Obligez le P. Picard à se soigner – Le baccalauréat – Qu’en est-il du projet de fusion avec nos Oblates ? – Prières pour obtenir le dogme de l’Assomption – Projet d’une association pour le respect des décisions du concile.

Oui, bonne fête de l’Assomption et guérison complète du P. Picard. Vous avez bien raison de le faire se soigner(1), et je vous donne tout pouvoir ad hoc. Je vous ordonne même d’en user. S’il ne se porte pas bien, c’est à vous que je m’en prendrais. Moi, j’ai des maux de dents.
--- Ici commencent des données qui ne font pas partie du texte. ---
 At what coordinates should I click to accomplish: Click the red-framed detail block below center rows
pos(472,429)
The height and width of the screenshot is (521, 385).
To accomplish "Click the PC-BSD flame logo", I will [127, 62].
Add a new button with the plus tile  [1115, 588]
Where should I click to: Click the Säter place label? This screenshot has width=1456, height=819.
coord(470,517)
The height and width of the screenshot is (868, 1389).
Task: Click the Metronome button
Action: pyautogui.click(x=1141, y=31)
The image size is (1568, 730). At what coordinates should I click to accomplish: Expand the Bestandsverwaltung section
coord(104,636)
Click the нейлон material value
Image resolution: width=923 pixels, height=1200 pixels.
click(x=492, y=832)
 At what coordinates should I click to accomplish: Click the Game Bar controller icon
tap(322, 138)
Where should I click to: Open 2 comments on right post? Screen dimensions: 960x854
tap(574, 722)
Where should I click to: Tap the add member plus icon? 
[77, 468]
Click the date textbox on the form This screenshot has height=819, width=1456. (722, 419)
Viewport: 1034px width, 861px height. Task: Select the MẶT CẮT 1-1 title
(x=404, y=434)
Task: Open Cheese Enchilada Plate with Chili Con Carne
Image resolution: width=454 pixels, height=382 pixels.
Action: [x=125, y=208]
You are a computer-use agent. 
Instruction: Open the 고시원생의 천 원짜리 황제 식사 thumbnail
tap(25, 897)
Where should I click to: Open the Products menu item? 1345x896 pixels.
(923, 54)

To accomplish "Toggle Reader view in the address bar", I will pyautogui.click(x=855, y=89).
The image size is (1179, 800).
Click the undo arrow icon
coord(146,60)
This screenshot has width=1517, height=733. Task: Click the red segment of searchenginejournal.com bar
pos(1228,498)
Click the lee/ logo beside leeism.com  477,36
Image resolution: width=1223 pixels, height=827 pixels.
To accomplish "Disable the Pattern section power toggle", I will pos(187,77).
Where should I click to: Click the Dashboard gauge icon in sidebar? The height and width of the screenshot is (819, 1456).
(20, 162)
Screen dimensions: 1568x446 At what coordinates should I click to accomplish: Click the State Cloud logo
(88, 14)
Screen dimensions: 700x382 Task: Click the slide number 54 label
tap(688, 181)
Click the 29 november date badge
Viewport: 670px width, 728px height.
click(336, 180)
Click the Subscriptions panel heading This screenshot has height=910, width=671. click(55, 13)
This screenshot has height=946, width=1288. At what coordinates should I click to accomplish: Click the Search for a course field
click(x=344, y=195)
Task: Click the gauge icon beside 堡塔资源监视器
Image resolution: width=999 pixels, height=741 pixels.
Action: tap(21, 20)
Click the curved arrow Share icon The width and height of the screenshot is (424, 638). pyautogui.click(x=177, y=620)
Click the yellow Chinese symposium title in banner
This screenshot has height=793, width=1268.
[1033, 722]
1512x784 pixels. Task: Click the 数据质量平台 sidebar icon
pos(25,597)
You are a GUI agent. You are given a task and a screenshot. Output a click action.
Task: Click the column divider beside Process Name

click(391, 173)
Mais il paraît que nous avons 10 bacheliers sur 9. Votre frère préfère 10 sur 10. Varin s’est présenté deux fois: aux lettres et aux sciences. Quatre mentions honorables. Pas si mal. Prions Dieu que cela continue. Donc Delapille viendra en recevoir(2). Tâchez donc de nous trouver des vocations.

Demandez à Pernet ce qu’il devient et ce que deviennent les projets d’union, de fusion d’une Association avec notre Congrégation des Oblates de l’Assomption(3). Je lui ai envoyé nos Constitutions, il ne me fait plus de propositions. Son projet n’était-il qu’une illusion? Et me ménage-t-il une déception? Ce serait une vraie dérision, dont je n’aurais pourtant pas grande émotion, étant accoutumé à toutes les sensations. Demandez-lui de m’écrire. Moi, je lui demande de me trouver une bonne infirmière.

Bonne fête de l’Assomption! J’ai une idée, je vous la livre. Ne pourrait-on pas disposer le Saint-Esprit, époux de la Sainte Vierge, à glorifier l’Assomption de son épouse, par des prières toutes spéciales? Et ne pourrait-on pas faire dans la chapelle de l’Assomption des prières, le chant des litanies par exemple, pour obtenir que le dogme de l’Assomption fût défini? Ne pourrait-on pas y ajouter les jalons d’une Association prenant l’engagement de suivre en tout l’esprit des décisions du futur concile? Ce serait un excellent moyen de réagir contre nos frères les catholiques libéraux. Soignez cette idée.

Le P. Hippolyte confesse, et depuis ce matin; il confesse aujourd’hui tout le jour; il confesse aujourd’hui pour demain. Addio.